Diane Arbus, Photographer

Not long ago, I had the chance to go see an exhibition at Jeu de Paume in Paris, France by the world famous Photographer Diane Arbus, a New Yorker who revolutionized the art of Photography. Her bold subject matter and photographic approach produced a body of work that is often shocking in its purity, in its constant celebration of things as they are. Many say she had a gift for rendering strange those things we consider most familiar, and for uncovering the familiar within the exotic.



Initially, she worked for her father shooting fashion as he was the owner of a famous Department Store located on 5th Avenue; so did her husband Allan Arbus. Later on, she decided to explore another side of photography as fashion didn't quite satisfy her and that's how she started shooting people, not your regular people though, Diana was attracted to different people, people who was quirky and out of the ordinary look-wise, she found them to be interesting and camera-capture worthy.




Most of Diane's subjects were in New York City, a place that she explored as both a familiar geography and as a foreign land, photographing people she discovered during the 1950s and 1960s. When talking about her work, most people think of black-and-white square photographs of awkward people.




She was committed to photography as a medium that tangles with the facts. Her contemporary anthropology -portraits of couples, children, carnival performers, nudists, middle-class families, transvestites, zealots, eccentrics, and celebrities- stands as an allegory of the human experience, an exploration of the relationship between appearance and identity, illusion and belief, theater and reality.

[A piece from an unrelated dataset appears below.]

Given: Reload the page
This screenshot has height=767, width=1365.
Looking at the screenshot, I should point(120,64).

To understand Diane's photography, is important to read her texts as it will be easier for you to understand where she comes from, photographically speaking. She once said "I really believe there are things nobody would see if I didn't photograph them.", referring to the type of people she used to shoot, commonly known/called "freaks" by most people, including herself. "Freaks was a thing I photographed a lot. It was one of the first things I photographed and it had a terrific kind of excitement for me. I just used to adore them. I still do adore some of them. I don't quite mean they're my best friends but they made me feel a mixture of shame and awe.", this explains her fascination to shoot so many of them, which is a bit contradictory as she did not want to be known as"the photographer of 'freaks'", which ended up happening.








Arbus suffered from "depressive episodes", which ended up leading her to take her own life by ingesting barbiturates and slashing her wrists with a razor when she was only 48. Two days later, a friend of hers found her on the bathtub. It was only a year after her death that she started getting International recognition for her work and they started showing it in major exhibitions.

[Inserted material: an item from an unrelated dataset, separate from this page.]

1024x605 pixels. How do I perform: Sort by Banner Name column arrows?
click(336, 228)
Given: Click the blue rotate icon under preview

In this first major retrospective in France, Jeu de Paume -the Paris Gallery- presents a selection of two hundred photographs that afford an opportunity to explore the origins, scope, and aspirations of a wholly original force in photography. It includes all of the artist’s iconic photographs as well as many that have never been publicly exhibited. Even the earliest examples of her work demonstrate Arbus’s distinctive sensibility through the expression on a face, someone’s posture, the character of the light, and the personal implications of objects in a room or landscape.




If you're interested in her work or knowing more about her as a photographer, a movie was made a few years ago, it's called "Fur: An Imaginary Portrait of Diane Arbus", which is precisely that and not an accurate biography, however, you can get a rough idea of what she was like and her vision and pretty much what is it she was about, it's quite interesting really and you know nobody like Nicole Kidman to play awkward personalities.